- Problems to work on:
(a) Answer these from the case study excerpt:
(i) Which two existing methods does automated continuous software engineering extend, according to the abstract?
(ii) What traditional way of developing software are people used to working with?
(iii) Which method does the industry show a trend toward?
(b) Reproduce word for word the part of the case study excerpt starting with "From time to" and going on through "user acceptance tests.".

- Excerpted text:
********

A Case Study Automated Continuous Software Engineering Cycle

Abstract

There are different processes and methods in the software development. Automated continuous software engineering is further extension to the existing popular methods, such as, continuous integration and continuous delivery [1], which closes the software development engineering and customer feedback cycle. The automated processes in each phase makes it the most effective and productive process during the software and application development. If fulfils the goal for the customers to verify the system health and further correct the system issue automatically.

Keywords: software development, continuous integration, continuous delivery, continuous engineering.

I. Introduction

From time to time, many software development teams across industry wonder which process to leverage to best suit their needs. That is mainly because different teams have developed different systems or applications, such as, Microsoft Windows, HR web site, and services. Also, it is because people are used to working on the traditional method of developing software, such as, waterfall model [2].

In today’s software industry, there is a trend to move to the scrum method to develop the software. That is because the traditional waterfall method is too slow to catch up with the world change. A modern application which requires to be updated and released into production instantly. During the change, the challenge is how to hammer down the quality, which was traditionally guaranteed by a lengthy system and user acceptance tests.

By nature of software development, we cannot skip the basic processes, such as, environment server provisioning, code compilation & build, code deployment, build verification test, production support, and re-engineering. We cannot avoid those procedures, but can make them as efficient as possible.

********

- Dataset excerpts:
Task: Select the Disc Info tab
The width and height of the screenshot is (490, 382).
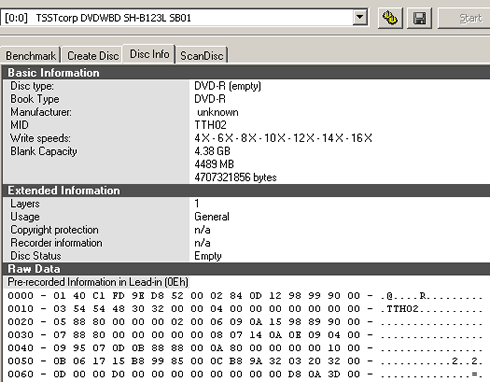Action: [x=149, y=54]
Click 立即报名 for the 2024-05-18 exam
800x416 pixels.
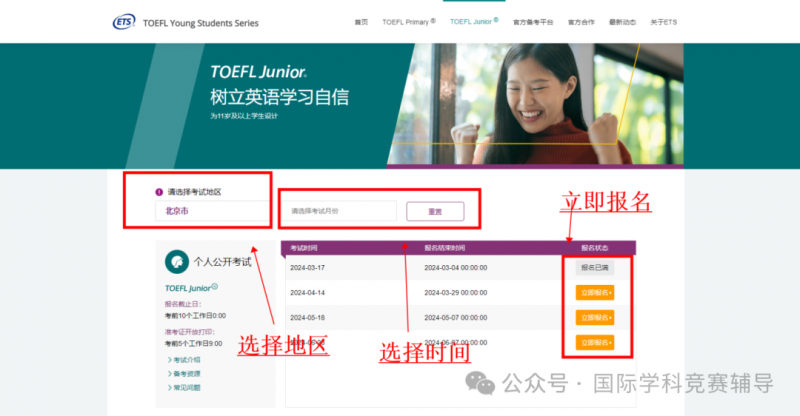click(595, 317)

********

- Solutions to each task:
(a)
(i) Continuous integration and continuous delivery.
(ii) The waterfall model.
(iii) The scrum method.

(b)
From time to time, many software development teams across industry wonder which process to leverage to best suit their needs. That is mainly because different teams have developed different systems or applications, such as, Microsoft Windows, HR web site, and services. Also, it is because people are used to working on the traditional method of developing software, such as, waterfall model [2].

In today’s software industry, there is a trend to move to the scrum method to develop the software. That is because the traditional waterfall method is too slow to catch up with the world change. A modern application which requires to be updated and released into production instantly. During the change, the challenge is how to hammer down the quality, which was traditionally guaranteed by a lengthy system and user acceptance tests.